Calvin is divorced from Laura (Wendy Crewson, excellent), though they share custody of their frighteningly sincere son Charlie (Eric Lloyd, a modern-day Damien). Laura has remarried, building a new life with the film’s protagonist, Dr. Neil Miller (Judge Reinhold). Neil is a sensible psychiatrist and the only character in the film who consistently recognizes Calvin’s descent into yuletide madness; tragically, his observations go unheeded by a world so confused it desires its own self-annihilation. Time and again, there are opportunities to pull back from the brink, but the force of malevolence embodied by Calvin’s psychosis proves too appealing.
One night, Calvin returns to his house and murders a man he finds on his roof. In a dramatically resonant sequence, he steals the dead man’s clothes, a metaphorical skinning that pointedly invokes one of Freud’s stories of infantile dysphoria in The Interpretation of Dreams. Like Bateman, Leatherface, Buffalo Bill in The Silence of the Lambs, and The Cobbler‘s Max Simkin, Calvin’s uncanny power is rooted in bodily transference, his fetishization of skin and cloth marking the emptiness that defines him. (Later, this tendency is underlined by a repeated focus on Reinhold’s sweaters, as key to The Santa Clause‘s symbolic universe as the fur muff in Kafka’s “The Metamorphosis”.)
Flash forward: Calvin now believes he is Santa Claus, the fictitious “man from the north” commonly associated with rigid surveillance and tyrannically moral calculation. After the murder, he imagines a trip to the “North Pole”, doubling both as physical and erotic location, where he lords his power over a factory staffed by child slaves. Upon waking, Calvin puts on a huge amount of weight and grows an improbable beard, becoming a living embodiment of unrestrained Id. (And also an embodiment of Allen’s commitment to the villainous role, as he actually gained and lost nearly 300 pounds for the part.)
As Dr. Miller, school administrators, and the police try to stave off his worst impulses, Calvin’s sociopathy just increases, and the structures of sensibility and shared experience give way. Young Charlie comes to believe in his father’s frightening lies, and slowly the wider community succumbs to their appeal. That appeal is, at root, about the erasure of passion in favor of symbolic neutering, a genuflection before the altar of discursive affect. As Lacan notes:
The sufferings of neurosis and psychosis are for us a schooling in the passions of the soul, just as the beam of the psychoanalytic scales, when we calculate the tilt of its threat to entire communities, provides us with an indication of the deadening of the passions in society.
Further, the Lacanian notion of castration — as a rupture between body and law — finds its corollary in The Santa Clause‘s final moments. After the entire town is drawn into Calvin’s delusion and rendered passive and compliant, Reinhold’s Dr. Miller is the final hold-out, much like Donald Sutherland in Invasion of the Body Snatchers.
But he is himself finally undone by Calvin’s master-stroke — the delivery of a phallus-shaped fetish item (a so-called “Oscar Meyer Weiner Whistle”) that the doctor desired as a pre-critical child. While positing an emotional return to genital wholeness, The Santa Clause actually emphasizes the original separation. It’s impossible to watch Reinhold’s tortured reaction without awe.

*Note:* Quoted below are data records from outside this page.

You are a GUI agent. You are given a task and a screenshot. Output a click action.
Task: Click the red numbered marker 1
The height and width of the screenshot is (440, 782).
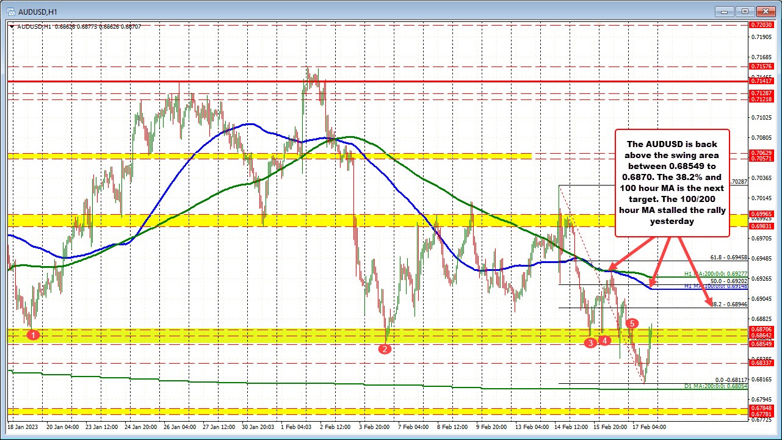pos(32,334)
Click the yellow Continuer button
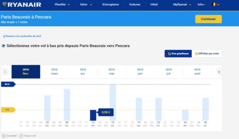The width and height of the screenshot is (239, 139). click(209, 19)
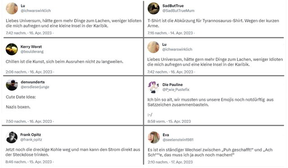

That “awe,” of course, is at the root of all horror — the quickening of the sublime, our powerlessness in the face of the universe’s absurdity. This is what The Santa Clause understands so painfully.
We may not recognize it at first, but it is felt to our core, waiting to manifest. As Little Elf Judy says, “Seeing isn’t believing. Believing is seeing.” The Santa Clause sees, believes, and ruthlessly takes stock. That’s all we can really ask from horror narratives.